Graciano Mello. Ninguém o chamava de Graciano. Todos o chamavam Mello; até minha avó, que se chamava Maria Emília e que ele chamava de Mila. Morreu em 25 de abril de 1950, com 75 anos. Fazendo as contas, nasceu em 1875.
Tinha 20 anos quando ele morreu. E minha lembranças dele são permanentes, mesmo depois de 65 anos de sua partida.
Meu relacionamento com ele era perfeito. Convivíamos muito bem. Nunca o vi estressado, afobado, discutindo ou brigando com alguém. Era uma pessoa singular. Diferente. Talvez houvesse a influencia do nome, que não era e não é, comum. E gostava de nomes incomuns. Minha mãe se chamava Nicenia, meus tios, por ordem de chegada, Pelúsio, Protásio e Veríssimo. Tentei descobrir a origem desses nomes, mas o Google e os dicionários que consultei falharam. Minha tia, Maria Vitória, que todos chamávamos de Tóia, era que tinha o nome mais simples. Singular, inclusive, no tamanho da família; pequena, para aqueles tempos.
Desde muito cedo passava muitos dias em sua casa, especialmente nas férias. Conversávamos muito e eu o acompanhava em seus afazeres diuturnos. Começávamos o dia indo ao mercado. Não havendo geladeiras (na realidade, refrigerador; geladeira existia, e ele comprava gelo, que era vendido de porta em porta pela firma G. Lettieri, que tinha fábrica de gelo em barras, conservado em pó de madeira), todos os dias comprava os alimentos do dia. Cinco e meia da manhã, acordava e me chamava para acompanhá-lo. Achava ótimo, apesar da madrugada. Entre as compras usuais, sempre comprava “uma quarta de queijo de coalho”, que cortava, à mesa, em pedacinhos bem pequenos, dizia, para render. Era seguro com o seu dinheiro, talvez pela infância e juventude difícil.
Mas não era pão duro, nem ambicioso. Lembro uma estória sua no tempo da guerra. Tinha uns mamoeiros no quintal e vendia parte da produção a um comerciante no Mercado, quinhentos reis cada. Com a guerra, os americanos, consumo aumentando, os preços subindo, o comprador, honesto, disse: seu Mello, estou ganhando muito dinheiro com os seus mamões e de hoje em diante quero lhe pagar mil reis por cada um. Reação de meu avô: não aceito, é um roubo. Se quiser continuar comprando, tem que ser quinhentos reis.
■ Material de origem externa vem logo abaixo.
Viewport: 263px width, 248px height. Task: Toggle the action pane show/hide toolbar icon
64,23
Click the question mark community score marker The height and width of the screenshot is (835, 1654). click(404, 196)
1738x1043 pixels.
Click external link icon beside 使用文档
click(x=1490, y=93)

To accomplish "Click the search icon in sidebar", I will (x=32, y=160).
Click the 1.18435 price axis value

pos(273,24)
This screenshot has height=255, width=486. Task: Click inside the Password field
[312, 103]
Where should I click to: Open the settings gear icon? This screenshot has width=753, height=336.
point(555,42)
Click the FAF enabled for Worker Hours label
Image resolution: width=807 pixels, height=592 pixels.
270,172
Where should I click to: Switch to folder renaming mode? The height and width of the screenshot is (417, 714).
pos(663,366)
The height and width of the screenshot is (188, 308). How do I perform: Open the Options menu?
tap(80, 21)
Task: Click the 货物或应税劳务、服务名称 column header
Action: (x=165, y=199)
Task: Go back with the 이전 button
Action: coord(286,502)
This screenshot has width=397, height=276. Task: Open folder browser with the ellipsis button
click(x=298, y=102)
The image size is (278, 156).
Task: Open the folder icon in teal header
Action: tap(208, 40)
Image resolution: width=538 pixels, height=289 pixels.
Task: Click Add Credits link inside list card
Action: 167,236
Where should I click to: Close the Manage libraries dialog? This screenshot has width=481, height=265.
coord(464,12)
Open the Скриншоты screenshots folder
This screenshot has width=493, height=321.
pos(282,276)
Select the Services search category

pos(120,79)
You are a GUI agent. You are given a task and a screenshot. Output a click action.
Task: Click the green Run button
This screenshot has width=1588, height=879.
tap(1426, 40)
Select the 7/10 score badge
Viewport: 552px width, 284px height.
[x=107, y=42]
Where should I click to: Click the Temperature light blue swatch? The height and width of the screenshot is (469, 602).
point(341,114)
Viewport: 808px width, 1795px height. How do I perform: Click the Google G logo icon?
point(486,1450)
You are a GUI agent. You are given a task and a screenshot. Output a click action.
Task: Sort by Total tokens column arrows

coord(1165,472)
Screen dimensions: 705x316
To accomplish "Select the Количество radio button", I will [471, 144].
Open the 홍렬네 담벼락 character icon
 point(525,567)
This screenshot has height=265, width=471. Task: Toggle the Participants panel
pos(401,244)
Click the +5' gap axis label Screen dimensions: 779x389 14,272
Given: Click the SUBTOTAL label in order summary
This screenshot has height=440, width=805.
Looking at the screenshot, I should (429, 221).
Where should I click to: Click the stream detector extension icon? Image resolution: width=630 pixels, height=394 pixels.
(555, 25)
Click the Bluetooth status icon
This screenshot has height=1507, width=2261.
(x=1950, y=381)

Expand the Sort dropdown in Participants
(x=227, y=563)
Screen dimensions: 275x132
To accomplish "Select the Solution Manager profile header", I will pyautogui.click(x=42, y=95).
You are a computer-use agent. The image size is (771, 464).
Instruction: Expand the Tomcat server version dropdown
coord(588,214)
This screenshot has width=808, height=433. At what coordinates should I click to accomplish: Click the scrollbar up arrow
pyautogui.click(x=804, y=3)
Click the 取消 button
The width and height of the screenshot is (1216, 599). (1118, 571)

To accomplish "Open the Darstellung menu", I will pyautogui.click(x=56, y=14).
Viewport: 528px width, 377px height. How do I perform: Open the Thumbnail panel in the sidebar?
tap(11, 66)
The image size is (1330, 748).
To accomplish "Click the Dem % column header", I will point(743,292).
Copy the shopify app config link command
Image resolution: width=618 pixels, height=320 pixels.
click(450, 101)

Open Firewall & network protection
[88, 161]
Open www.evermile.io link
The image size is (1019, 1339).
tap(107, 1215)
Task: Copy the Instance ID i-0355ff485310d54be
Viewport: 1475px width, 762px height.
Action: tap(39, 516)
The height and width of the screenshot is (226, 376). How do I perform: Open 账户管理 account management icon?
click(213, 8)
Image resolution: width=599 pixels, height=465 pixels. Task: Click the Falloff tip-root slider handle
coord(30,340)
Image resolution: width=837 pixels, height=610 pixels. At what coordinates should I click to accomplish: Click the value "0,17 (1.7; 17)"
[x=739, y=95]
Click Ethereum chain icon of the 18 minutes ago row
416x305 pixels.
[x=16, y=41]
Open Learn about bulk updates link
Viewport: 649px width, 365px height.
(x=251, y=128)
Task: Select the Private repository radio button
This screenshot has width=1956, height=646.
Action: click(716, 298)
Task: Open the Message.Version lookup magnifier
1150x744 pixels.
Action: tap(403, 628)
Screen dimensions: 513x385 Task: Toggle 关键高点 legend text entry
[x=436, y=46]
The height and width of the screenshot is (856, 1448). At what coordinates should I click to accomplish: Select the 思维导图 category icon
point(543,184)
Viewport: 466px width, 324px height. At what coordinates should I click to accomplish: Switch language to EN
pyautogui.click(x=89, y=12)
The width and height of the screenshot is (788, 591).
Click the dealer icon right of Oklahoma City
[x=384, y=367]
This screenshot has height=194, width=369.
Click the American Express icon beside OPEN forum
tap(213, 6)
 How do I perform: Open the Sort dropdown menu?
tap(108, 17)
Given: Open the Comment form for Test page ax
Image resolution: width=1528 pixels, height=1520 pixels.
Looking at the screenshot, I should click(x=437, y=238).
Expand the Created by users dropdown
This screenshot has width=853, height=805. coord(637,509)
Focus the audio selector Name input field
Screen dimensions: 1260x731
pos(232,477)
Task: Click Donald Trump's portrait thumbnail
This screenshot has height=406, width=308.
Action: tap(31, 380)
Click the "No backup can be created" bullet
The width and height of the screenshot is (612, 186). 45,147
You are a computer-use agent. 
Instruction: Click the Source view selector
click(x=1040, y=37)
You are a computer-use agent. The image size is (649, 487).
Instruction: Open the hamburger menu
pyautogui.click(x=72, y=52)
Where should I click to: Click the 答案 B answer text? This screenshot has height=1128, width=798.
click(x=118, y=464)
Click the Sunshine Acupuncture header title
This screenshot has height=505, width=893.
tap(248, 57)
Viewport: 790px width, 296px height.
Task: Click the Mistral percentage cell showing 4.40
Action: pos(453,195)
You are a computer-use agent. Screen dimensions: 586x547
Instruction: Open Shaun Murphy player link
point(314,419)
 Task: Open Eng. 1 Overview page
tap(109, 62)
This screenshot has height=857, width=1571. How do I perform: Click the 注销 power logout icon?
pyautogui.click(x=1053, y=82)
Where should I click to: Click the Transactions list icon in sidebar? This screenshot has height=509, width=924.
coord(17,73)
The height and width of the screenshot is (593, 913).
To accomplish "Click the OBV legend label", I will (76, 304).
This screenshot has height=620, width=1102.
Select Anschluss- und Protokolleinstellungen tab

Nascido em Campo Grande, veio cedo para Natal estudar e aqui ficou. Era comerciante e tinha uma loja, na esquina da Vigário Bartolomeu, com a Ulisses Caldas – Natal Moderno. Em frente, o Café Majestic; ao lado, a Farmácia de Cloro; na outra esquina, em diagonal, o Cinema Royal. Embora a loja fosse perto, morava onde hoje é o Banco do Nordeste, no começo da rua, se vestia com elegância. Casimira, colete, colarinho duro com botão de ouro, gravata, riunas (um tipo de botina com ganchos para passar o cordão). Fizesse sol ou chuva, o ritual era o mesmo. Com horário cumprido à risca.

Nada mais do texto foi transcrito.